By David Cruz
It is an impressive sight. Hundreds of guns — 22s to sub-machine guns — off the streets. In gun buyback after gun buyback, officials say thousands of weapons have been taken out of circulation and theoretically out of the hands of criminals. The results, safer streets — theoretically.
Just last week the façade of a Jersey City Islamic Center me was riddled with bullets in a random shooting. There’s still a cop stationed right outside. That shooting took place just two days after a gun buyback took 500 guns off the streets. Just this past weekend, police report a shooting less than a block away.
That raises the question, how effective are these gun buybacks when the gun violence on the streets show no signs of letting up, and in places like Jersey City and Newark, gun violence is again on the upswing? Acting Attorney General John Hoffman acknowledged recently that gun buybacks alone should not be expected to stop gun violence.
“This is just one avenue that we’re going down in trying to deal with what is a tremendously complex problem,” he said. “We’re putting prosecutorial resources in what are hot spots; we’re continuing to work this program — identifying other areas that we’re going to want to move to. It’s a very complex problem, it requires a lot of resources and a lot of direction — this being just one of them.”
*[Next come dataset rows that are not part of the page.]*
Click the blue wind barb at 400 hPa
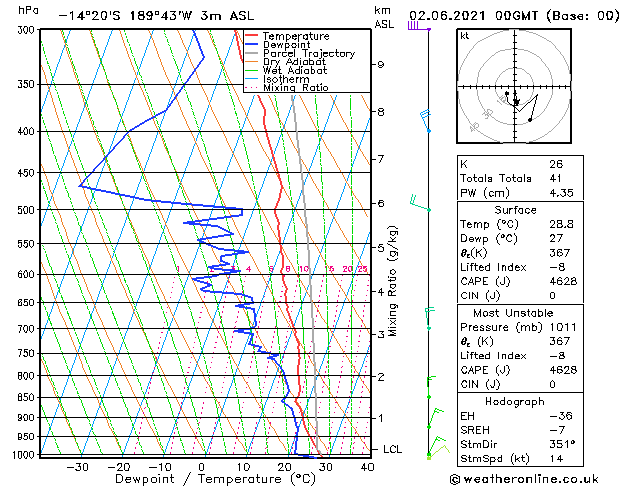 point(425,120)
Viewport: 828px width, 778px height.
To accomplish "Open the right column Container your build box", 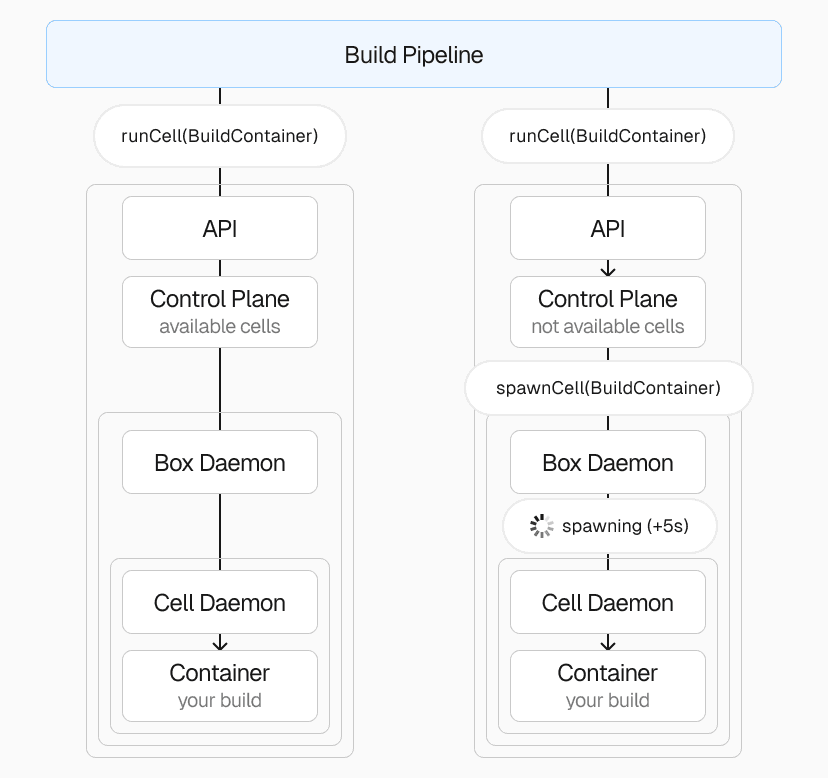I will tap(608, 686).
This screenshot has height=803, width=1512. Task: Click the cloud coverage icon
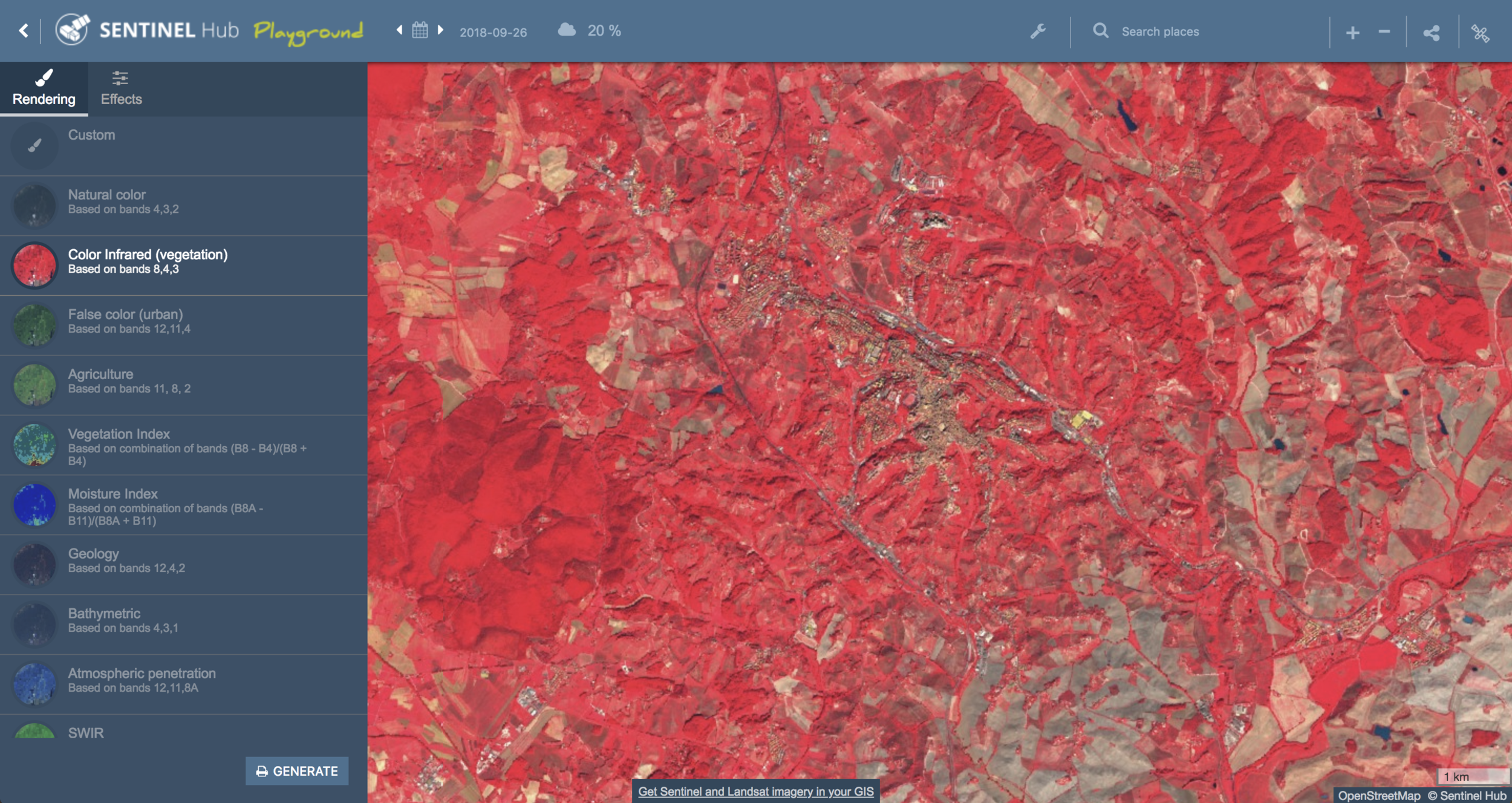pyautogui.click(x=567, y=30)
But Tanael Benthall, who witnessed last week’s shooting near her apartment, is unimpressed.
“By buying them back, they’re still going to buy another one because the same thing keeps happening,” she said. “They buy guns back; y’all give them money for it, and they’re going to buy another one, so what’s the whole point of buying the gun back?”
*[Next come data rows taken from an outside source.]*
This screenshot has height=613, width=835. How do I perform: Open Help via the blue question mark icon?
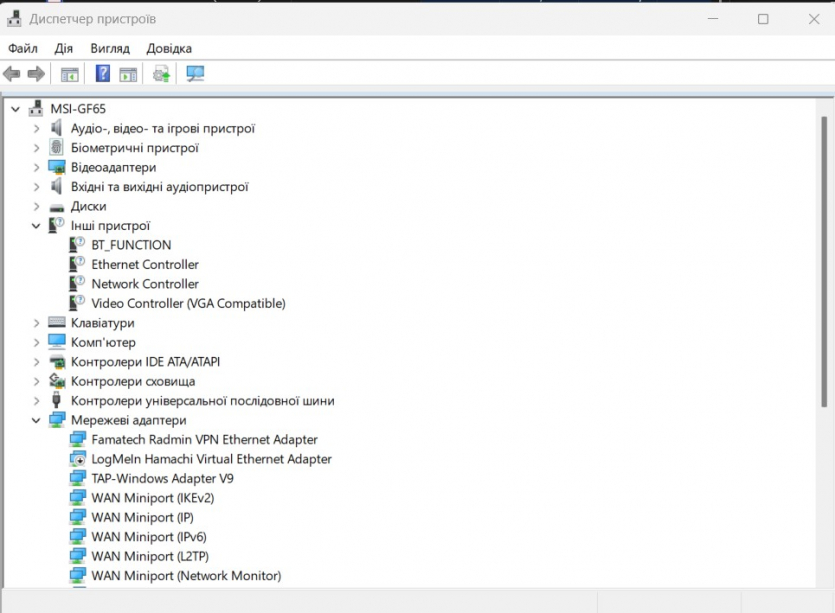[103, 74]
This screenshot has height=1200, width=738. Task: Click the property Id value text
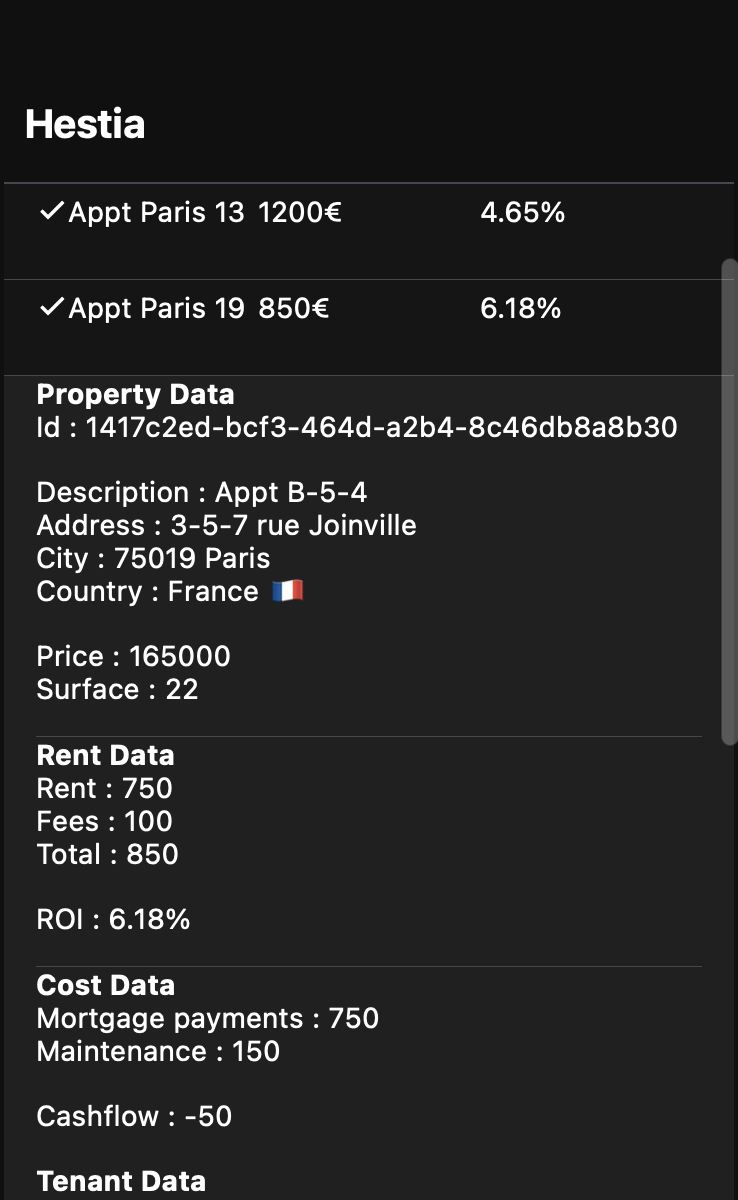pyautogui.click(x=380, y=427)
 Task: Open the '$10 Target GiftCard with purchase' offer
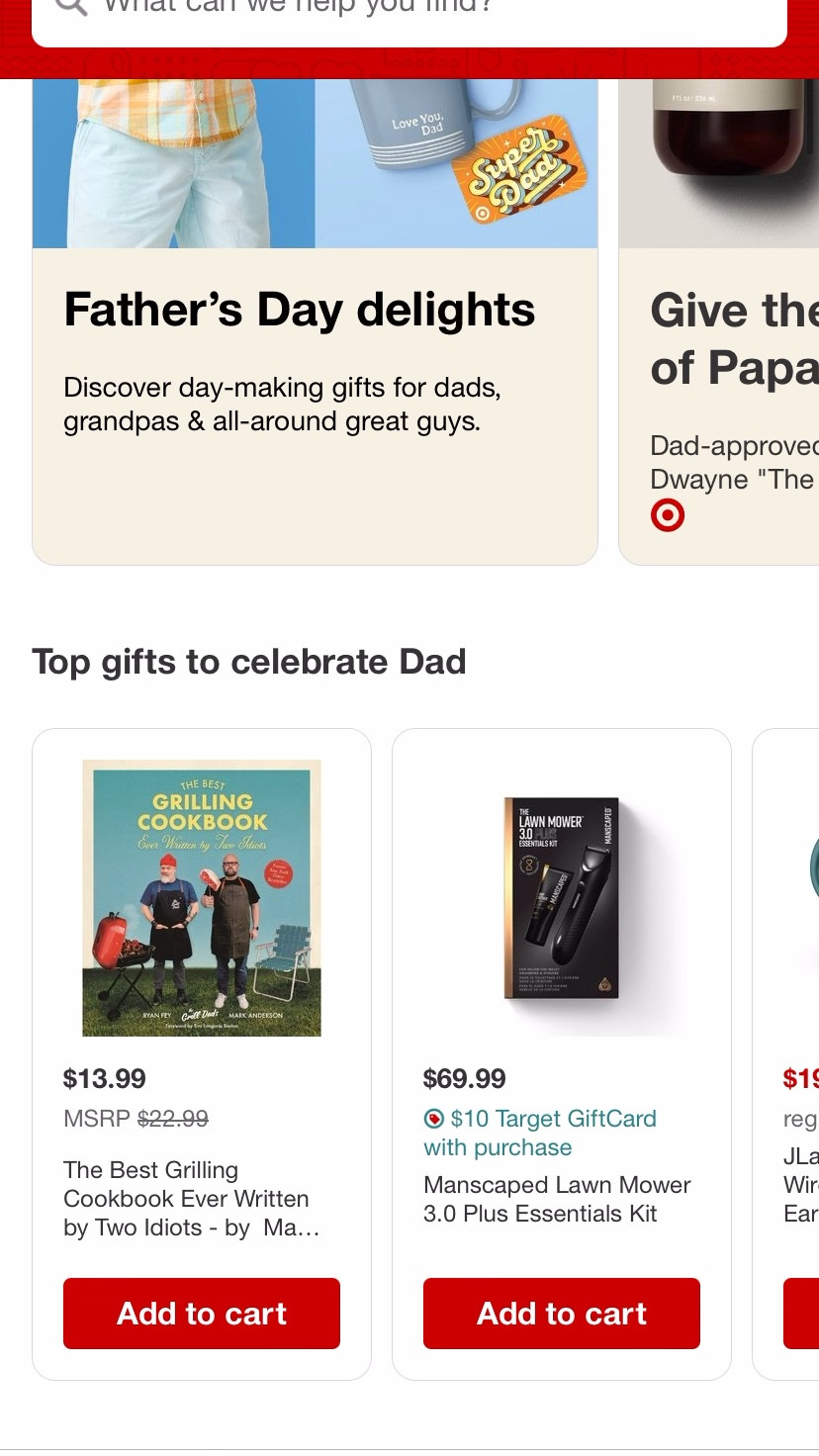coord(539,1134)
Assemblyman Charles Mainor chairs the Public Safety Committee. He says he wants to close loopholes that allow individuals to buy guns too easily.
“There are some that turn these guns in, and what they do is, they upgrade to another gun — you have to keep that in mind — and there are others who will turn these guns in because they obtained them illegally to begin with,” he said.
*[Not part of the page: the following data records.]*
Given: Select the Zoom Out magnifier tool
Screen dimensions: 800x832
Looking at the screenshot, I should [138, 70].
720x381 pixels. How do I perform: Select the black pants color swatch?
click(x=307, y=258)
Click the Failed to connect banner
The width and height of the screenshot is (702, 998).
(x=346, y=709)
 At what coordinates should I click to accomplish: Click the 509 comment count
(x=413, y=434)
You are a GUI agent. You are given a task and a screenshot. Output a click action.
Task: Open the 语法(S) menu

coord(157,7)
Since January, the state attorney general’s office has sponsored gun buybacks in towns ranging from Newark and Camden, to Hoboken and Summit, doling out more than $1 million in criminal forfeiture money to acquire more than 10,000 weapons. Yet in the state’s largest cities, gun violence continues unabated — a shooting in Hackensack this morning, a backyard barbecue shot up in Newark, a gang-related shooting in Trenton over the weekend.
“They know where to go to get the guns,” says Newark resident Robert Fountaine. “If they can’t get it in Jersey City, they go to New York; if they can’t get it in New York, they’ll go to Hoboken. They know to travel and they’ll get it.”
Officials say the buybacks are as much about raising awareness as they are about getting guns off the street.
“A lot of individuals who have an affiliation to gang members, be they siblings or wives or partners coming in and saying, look the person who put this gun in my house doesn’t know I’m bringing it in but I want this out of here,” adds the attorney general.
New Jersey already has some of the toughest gun laws in the country. Still, there are a slew of gun control bills recently passed in Trenton awaiting Gov. Chris Christie’s signature. This weekend, police in Jersey City recovered a loaded rifle and a loaded semi-automatic pistol, stashed in the hedges, near a residential area. Their owners, unknown. The attorney general’s office says the gun buyback program will continue.